Over the past decade, various digital means of transacting have transformed the way we experience commerce worldwide. This evolution has given consumers a greater degree of speed, convenience, and safety in their transactions. Among these, the issue of safety remains a top priority in the payments ecosystem, especially with the rise in digital commerce and the risk of data breach attempts and Man-in-the-Middle (MITM) attacks.
Since 2019, multiple banks and financial services have been victims of data breaches, affecting millions of users. In 2021, the average number of cyberattacks and data breaches increased by more than 15 percent compared to the previous year. These data breaches are only the tip of the iceberg - not only do they expose customer data to malicious actors, but also hurt the company’s business reputation which takes years to build. It is further estimated that by 2030, 74 percent of digital payments worldwide will be made through embedded platforms, with financial services integrated into offerings by non-financial companies. This makes safeguarding consumer data more critical than ever.
Since the early 2000s when RBI allowed smart debit cards, there have been several regulations around card issuance and innovation. Security frameworks such as 2FA (second-factor authentication), online alerts, adoption of PCI DSS compliance, mandating the issuance of EMV chip cards, etc. have been implemented over the last decade. The latest in this line of security innovations is tokenisation.
Tokenisation has been a key focus area for the RBI in the past few years and is a globally proven technology to enhance security while ensuring a more seamless customer experience. Tokenisation ensures that merchants cannot store customer payment data, instead using ‘token’ for payments, which is automatically created by the payment network. As tokenisation masks the actual card number, access to sensitive card information remains limited to issuers and card networks alone, while merchants can only view the network token. It allows consumers to make recurring payments without friction or worrying about updating information when a card has expired or re-issued as the network token, once generated, remains valid for a specific merchant or device.
Tokenisation preserves customer privacy and greatly reduces the possibility of customer data being lost in case of a breach. The robust security of this method has also been permitted for use in contactless payment systems for transactions of up to Rs. 5000.

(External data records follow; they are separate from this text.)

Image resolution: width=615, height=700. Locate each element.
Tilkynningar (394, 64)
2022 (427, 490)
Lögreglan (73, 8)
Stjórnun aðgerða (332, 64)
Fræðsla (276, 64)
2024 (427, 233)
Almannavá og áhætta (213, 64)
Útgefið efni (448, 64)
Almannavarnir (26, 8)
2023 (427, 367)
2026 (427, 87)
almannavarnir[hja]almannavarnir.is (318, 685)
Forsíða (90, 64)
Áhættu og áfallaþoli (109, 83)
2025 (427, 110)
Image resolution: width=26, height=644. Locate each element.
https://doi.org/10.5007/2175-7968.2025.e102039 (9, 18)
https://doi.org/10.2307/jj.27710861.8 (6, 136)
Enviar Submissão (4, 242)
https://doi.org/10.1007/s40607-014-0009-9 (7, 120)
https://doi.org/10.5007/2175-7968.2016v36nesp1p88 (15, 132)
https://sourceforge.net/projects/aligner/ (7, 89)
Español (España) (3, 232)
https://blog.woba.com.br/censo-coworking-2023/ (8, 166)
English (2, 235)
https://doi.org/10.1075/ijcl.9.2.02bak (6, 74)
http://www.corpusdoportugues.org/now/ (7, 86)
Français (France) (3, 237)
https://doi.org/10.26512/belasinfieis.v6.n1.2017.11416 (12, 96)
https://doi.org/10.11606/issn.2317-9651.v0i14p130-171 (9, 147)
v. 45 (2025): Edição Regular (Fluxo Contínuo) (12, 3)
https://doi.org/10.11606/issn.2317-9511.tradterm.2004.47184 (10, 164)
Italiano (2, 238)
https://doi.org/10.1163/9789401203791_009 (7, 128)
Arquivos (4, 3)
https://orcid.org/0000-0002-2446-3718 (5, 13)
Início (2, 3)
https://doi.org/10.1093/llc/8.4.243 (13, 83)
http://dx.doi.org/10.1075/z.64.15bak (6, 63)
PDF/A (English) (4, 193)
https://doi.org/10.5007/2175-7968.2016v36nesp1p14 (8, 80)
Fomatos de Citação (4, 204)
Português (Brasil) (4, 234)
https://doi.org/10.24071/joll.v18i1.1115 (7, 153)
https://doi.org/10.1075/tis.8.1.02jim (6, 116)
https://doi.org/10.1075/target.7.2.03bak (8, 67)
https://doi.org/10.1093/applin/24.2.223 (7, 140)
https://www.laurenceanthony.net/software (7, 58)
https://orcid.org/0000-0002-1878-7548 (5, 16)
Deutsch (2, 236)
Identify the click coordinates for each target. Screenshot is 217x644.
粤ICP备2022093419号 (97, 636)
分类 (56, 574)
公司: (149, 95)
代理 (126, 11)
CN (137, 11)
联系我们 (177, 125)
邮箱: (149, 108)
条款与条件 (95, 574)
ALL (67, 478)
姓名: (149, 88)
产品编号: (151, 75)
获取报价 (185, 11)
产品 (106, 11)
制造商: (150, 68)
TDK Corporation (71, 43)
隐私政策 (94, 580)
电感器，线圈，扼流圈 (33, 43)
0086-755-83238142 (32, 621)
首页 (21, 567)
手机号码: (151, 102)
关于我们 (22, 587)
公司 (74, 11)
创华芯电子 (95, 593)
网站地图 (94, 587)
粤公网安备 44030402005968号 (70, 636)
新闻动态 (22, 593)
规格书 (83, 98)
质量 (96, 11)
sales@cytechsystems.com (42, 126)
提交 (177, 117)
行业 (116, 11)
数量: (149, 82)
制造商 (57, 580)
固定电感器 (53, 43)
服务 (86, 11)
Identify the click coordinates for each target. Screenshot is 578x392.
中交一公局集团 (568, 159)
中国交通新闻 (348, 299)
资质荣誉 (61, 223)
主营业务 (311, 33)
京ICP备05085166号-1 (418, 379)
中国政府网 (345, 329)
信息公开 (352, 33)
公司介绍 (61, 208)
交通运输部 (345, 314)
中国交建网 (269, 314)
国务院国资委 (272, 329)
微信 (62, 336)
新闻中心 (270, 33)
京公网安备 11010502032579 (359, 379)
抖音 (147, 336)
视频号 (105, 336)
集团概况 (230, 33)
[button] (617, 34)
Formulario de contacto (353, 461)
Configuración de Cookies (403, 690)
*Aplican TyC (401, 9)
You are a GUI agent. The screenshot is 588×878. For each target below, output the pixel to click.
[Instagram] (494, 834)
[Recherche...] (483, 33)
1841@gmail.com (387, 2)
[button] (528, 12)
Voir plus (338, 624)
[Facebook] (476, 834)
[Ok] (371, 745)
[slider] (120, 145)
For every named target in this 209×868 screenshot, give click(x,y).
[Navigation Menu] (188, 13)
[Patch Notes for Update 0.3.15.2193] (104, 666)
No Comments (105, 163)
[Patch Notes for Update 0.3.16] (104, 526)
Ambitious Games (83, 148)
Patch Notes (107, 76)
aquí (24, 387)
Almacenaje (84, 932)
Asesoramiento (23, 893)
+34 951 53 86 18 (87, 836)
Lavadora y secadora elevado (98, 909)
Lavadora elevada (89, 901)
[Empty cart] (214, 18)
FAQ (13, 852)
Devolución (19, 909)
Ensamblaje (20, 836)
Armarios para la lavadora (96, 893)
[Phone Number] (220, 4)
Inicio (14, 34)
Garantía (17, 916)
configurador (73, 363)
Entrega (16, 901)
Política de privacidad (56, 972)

Tokenisation at work: Transforming your daily payments
There are several payment scenarios where tokenisation facilitates secure and seamless payment transactions. Some of them are:
- Card-on-File Merchant Transactions: Card-on-File Tokenisation (CoFT) where payment tokens are used in lieu of Card-on-File storage for e-commerce transactions
- Device-based Contactless Transactions: In-store contactless payments with device-centric digital wallets used through mobile phones and other devices (e.g., Google Pay, Samsung Pay, etc.)
- Device-based Remote Transactions: Tokens stored in payment apps in a mobile device and used for in-app e-commerce transactions
- Smart Devices Transactions: Payments made with wearables, tablets, or other Internet of Things (IoT) devices. (e.g., smart watches)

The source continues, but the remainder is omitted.